Characterization of the Dynamic Interactions of Transcriptional Activators

Abstract

Transcription is initiated through a series of coupled binding equilibria between transcriptional activators and their array of protein targets within the transcriptional machinery. However, previous efforts to kinetically characterize these interactions have produced conflicting models for the mechanism of complex formation, which is hampering the discovery of non-natural mimics of their transcriptional activation domains (TADs). Using fluorescence stopped-flow techniques, we determined that the activators Gal4, Gcn4, and VP16 interact with the same coactivator, Med15, via a two-step binding mechanism comprised of a bimolecular association step and a conformational change. We further hypothesized that the life-times of these interactions should be more revealing of differences in activator potency (i.e., transcriptional output); thus, we analyzed the microscopic rate and equilibrium constants defining the individual steps within our mechanism, in order to identify key trends that can differentiate the activators from one another in terms of their ability to recruit the transcriptional machinery to a gene promoter. We determined that it is the favorability of the conformational change step and its partition ratio that correlates with the ability of an activator to stimulate transcription. Future studies will focus on determining how the different structural propensities of the TAD sequences contribute to the stability of the intermediate that they form. Furthermore, another significant challenge in the development of artificial transcription factors (ATFs) is a lack of small molecules that can be used to localize them to a gene promoter in a cellular context. We propose a novel approach to accomplish this task which relies on the interaction of a ligand with an endogenous DNA-bound protein. To this end, we have successfully used an in vitro phage display selection with a random 12 amino acid peptide library to isolate ligands that are capable of interacting with the DNA-binding proteins Gal4 (residues 1-100) and LexA (residues 1-202). Future studies will entail the implementation of a selection with a conformation-constrained peptide library to obtain ligands that may possess increased stability and specificity within the cellular milieu. In particular, protein scaffolds that promote helix stabilization would aid in the future identification of peptidomimetic or small molecule replacements.

Exercise description: Repeat the abstract on transcriptional activators above word for word, in full.

(Collected data entries)
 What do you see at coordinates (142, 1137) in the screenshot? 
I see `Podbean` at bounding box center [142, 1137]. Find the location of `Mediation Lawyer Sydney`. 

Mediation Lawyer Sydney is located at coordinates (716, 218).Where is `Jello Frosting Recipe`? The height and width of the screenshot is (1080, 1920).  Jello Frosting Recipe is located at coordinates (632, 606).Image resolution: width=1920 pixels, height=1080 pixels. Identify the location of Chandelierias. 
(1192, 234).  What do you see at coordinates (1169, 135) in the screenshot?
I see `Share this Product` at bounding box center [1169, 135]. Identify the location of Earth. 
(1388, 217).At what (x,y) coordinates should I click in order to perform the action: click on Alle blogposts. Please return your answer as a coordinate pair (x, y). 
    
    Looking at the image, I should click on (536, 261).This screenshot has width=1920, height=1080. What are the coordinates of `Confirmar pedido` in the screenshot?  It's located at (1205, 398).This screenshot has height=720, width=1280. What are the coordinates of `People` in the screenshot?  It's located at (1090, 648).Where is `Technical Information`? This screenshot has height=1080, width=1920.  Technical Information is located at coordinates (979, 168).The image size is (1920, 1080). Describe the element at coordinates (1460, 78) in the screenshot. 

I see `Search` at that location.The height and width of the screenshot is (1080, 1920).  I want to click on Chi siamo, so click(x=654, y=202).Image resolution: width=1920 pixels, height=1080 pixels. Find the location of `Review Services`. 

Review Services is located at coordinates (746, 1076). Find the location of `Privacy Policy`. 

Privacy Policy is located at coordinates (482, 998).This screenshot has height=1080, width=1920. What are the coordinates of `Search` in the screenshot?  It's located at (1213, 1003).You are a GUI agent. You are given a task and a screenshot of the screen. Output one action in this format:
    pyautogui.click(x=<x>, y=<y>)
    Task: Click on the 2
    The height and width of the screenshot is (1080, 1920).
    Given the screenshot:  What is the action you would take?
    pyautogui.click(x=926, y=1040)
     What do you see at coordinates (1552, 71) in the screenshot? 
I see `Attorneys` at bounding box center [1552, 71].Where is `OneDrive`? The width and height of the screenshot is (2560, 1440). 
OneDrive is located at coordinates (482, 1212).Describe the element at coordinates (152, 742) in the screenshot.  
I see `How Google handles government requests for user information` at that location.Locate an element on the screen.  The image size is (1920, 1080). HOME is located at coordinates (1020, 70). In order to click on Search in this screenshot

Exercise output:
Characterization of the Dynamic Interactions of Transcriptional Activators

Abstract

Transcription is initiated through a series of coupled binding equilibria between transcriptional activators and their array of protein targets within the transcriptional machinery. However, previous efforts to kinetically characterize these interactions have produced conflicting models for the mechanism of complex formation, which is hampering the discovery of non-natural mimics of their transcriptional activation domains (TADs). Using fluorescence stopped-flow techniques, we determined that the activators Gal4, Gcn4, and VP16 interact with the same coactivator, Med15, via a two-step binding mechanism comprised of a bimolecular association step and a conformational change. We further hypothesized that the life-times of these interactions should be more revealing of differences in activator potency (i.e., transcriptional output); thus, we analyzed the microscopic rate and equilibrium constants defining the individual steps within our mechanism, in order to identify key trends that can differentiate the activators from one another in terms of their ability to recruit the transcriptional machinery to a gene promoter. We determined that it is the favorability of the conformational change step and its partition ratio that correlates with the ability of an activator to stimulate transcription. Future studies will focus on determining how the different structural propensities of the TAD sequences contribute to the stability of the intermediate that they form. Furthermore, another significant challenge in the development of artificial transcription factors (ATFs) is a lack of small molecules that can be used to localize them to a gene promoter in a cellular context. We propose a novel approach to accomplish this task which relies on the interaction of a ligand with an endogenous DNA-bound protein. To this end, we have successfully used an in vitro phage display selection with a random 12 amino acid peptide library to isolate ligands that are capable of interacting with the DNA-binding proteins Gal4 (residues 1-100) and LexA (residues 1-202). Future studies will entail the implementation of a selection with a conformation-constrained peptide library to obtain ligands that may possess increased stability and specificity within the cellular milieu. In particular, protein scaffolds that promote helix stabilization would aid in the future identification of peptidomimetic or small molecule replacements.